↓↓↓

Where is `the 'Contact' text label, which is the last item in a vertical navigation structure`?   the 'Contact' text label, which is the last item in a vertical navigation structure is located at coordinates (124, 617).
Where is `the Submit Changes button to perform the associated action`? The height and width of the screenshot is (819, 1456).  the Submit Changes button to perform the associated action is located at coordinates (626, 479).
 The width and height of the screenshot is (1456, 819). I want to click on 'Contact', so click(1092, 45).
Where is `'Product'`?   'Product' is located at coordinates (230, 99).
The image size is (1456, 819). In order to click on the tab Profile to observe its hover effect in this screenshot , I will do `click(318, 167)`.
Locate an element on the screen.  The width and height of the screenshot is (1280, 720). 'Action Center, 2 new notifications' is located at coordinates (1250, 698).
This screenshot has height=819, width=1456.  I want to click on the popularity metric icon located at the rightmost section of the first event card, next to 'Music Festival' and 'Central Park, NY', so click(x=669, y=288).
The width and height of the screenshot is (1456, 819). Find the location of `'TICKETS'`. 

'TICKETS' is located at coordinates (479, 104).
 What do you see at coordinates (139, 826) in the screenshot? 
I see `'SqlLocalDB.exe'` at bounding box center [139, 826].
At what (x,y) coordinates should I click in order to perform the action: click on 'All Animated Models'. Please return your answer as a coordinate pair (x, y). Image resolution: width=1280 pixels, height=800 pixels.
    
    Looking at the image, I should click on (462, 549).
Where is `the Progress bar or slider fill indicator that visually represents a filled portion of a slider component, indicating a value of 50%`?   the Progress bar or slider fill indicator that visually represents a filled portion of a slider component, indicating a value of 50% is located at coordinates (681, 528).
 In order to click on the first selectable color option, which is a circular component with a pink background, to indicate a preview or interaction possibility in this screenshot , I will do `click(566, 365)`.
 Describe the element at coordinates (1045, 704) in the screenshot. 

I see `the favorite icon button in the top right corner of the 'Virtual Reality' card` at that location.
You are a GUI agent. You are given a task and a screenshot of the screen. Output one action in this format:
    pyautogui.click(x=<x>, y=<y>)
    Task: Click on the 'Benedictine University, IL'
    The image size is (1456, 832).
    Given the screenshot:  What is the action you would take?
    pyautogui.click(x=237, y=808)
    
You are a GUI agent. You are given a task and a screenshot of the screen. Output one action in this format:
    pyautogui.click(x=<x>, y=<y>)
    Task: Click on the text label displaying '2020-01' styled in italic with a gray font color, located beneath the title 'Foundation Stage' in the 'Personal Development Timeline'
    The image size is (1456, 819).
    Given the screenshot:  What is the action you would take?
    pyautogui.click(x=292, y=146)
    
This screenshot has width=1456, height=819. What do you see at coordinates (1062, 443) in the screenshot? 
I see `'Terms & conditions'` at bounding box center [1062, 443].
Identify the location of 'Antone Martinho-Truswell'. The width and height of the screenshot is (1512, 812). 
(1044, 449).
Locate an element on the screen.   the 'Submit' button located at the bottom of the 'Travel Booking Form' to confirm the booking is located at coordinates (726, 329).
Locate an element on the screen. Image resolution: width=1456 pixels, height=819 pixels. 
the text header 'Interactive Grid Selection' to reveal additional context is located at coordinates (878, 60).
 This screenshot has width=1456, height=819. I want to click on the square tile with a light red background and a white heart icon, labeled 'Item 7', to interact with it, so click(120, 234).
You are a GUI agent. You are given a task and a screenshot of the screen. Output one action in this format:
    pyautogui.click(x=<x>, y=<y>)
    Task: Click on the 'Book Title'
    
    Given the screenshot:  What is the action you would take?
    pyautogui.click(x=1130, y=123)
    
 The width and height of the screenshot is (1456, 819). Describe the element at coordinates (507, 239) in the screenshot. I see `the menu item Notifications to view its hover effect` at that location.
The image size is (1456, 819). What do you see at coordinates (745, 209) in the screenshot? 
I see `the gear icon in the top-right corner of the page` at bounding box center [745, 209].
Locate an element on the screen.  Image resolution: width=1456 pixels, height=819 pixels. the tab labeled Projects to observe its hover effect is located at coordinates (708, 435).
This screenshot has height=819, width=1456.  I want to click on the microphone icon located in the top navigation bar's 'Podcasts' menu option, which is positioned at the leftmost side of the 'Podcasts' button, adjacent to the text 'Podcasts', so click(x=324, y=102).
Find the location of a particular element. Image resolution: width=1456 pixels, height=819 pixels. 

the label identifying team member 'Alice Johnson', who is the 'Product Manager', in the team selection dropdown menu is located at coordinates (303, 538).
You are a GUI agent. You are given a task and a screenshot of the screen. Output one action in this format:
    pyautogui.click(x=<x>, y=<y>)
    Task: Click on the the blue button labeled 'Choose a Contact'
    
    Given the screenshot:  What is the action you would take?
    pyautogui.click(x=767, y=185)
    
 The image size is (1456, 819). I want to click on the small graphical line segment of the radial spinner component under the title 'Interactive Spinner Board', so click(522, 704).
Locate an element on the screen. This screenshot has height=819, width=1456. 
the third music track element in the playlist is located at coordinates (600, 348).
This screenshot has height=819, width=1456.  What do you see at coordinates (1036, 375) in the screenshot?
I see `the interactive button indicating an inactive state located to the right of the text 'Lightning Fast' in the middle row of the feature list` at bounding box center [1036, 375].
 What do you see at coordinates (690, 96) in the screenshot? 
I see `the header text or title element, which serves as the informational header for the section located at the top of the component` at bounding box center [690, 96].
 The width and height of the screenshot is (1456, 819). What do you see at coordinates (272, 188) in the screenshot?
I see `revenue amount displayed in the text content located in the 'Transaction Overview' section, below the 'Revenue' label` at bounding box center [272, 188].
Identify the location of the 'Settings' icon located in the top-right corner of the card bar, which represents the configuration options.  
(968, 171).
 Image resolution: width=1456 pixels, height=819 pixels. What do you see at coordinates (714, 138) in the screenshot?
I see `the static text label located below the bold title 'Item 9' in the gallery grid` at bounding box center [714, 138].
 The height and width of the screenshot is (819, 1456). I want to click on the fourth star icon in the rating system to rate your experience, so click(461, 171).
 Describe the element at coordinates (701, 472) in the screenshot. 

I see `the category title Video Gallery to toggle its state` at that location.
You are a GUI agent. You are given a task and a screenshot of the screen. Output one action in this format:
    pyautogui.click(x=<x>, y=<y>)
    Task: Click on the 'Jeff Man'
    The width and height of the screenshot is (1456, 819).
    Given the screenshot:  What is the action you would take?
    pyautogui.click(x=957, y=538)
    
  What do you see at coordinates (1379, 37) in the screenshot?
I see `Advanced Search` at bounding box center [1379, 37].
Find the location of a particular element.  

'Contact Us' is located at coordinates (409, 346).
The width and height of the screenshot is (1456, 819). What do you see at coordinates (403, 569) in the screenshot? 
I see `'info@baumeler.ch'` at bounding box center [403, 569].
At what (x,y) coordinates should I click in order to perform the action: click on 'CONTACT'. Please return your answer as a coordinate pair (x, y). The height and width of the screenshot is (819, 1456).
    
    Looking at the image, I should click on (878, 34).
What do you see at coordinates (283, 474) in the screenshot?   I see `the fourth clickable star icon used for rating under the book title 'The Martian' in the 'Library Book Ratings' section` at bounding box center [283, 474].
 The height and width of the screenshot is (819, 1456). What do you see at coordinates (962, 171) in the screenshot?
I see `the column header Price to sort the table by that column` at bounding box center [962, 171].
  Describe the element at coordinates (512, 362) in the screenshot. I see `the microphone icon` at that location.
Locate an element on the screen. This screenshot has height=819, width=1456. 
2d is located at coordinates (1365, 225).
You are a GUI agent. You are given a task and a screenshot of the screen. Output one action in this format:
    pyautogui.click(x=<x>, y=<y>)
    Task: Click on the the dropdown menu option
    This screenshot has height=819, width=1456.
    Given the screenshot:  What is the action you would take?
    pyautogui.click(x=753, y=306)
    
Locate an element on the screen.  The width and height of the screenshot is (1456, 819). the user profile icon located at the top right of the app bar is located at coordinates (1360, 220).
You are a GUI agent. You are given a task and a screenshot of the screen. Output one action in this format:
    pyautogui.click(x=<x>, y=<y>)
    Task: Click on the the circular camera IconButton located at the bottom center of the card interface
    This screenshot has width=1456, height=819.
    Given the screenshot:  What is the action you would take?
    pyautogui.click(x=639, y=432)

↑↑↑

● Work instructions
Please copy the lines above word for word, starting at the line that contains "What do you see at coordinates (139, 826)" and ending at the line that contains "pyautogui.click(x=237, y=808)", with both of those lines included.

● Finished answer
 What do you see at coordinates (139, 826) in the screenshot? 
I see `'SqlLocalDB.exe'` at bounding box center [139, 826].
At what (x,y) coordinates should I click in order to perform the action: click on 'All Animated Models'. Please return your answer as a coordinate pair (x, y). Image resolution: width=1280 pixels, height=800 pixels.
    
    Looking at the image, I should click on (462, 549).
Where is `the Progress bar or slider fill indicator that visually represents a filled portion of a slider component, indicating a value of 50%`?   the Progress bar or slider fill indicator that visually represents a filled portion of a slider component, indicating a value of 50% is located at coordinates (681, 528).
 In order to click on the first selectable color option, which is a circular component with a pink background, to indicate a preview or interaction possibility in this screenshot , I will do `click(566, 365)`.
 Describe the element at coordinates (1045, 704) in the screenshot. 

I see `the favorite icon button in the top right corner of the 'Virtual Reality' card` at that location.
You are a GUI agent. You are given a task and a screenshot of the screen. Output one action in this format:
    pyautogui.click(x=<x>, y=<y>)
    Task: Click on the 'Benedictine University, IL'
    The image size is (1456, 832).
    Given the screenshot:  What is the action you would take?
    pyautogui.click(x=237, y=808)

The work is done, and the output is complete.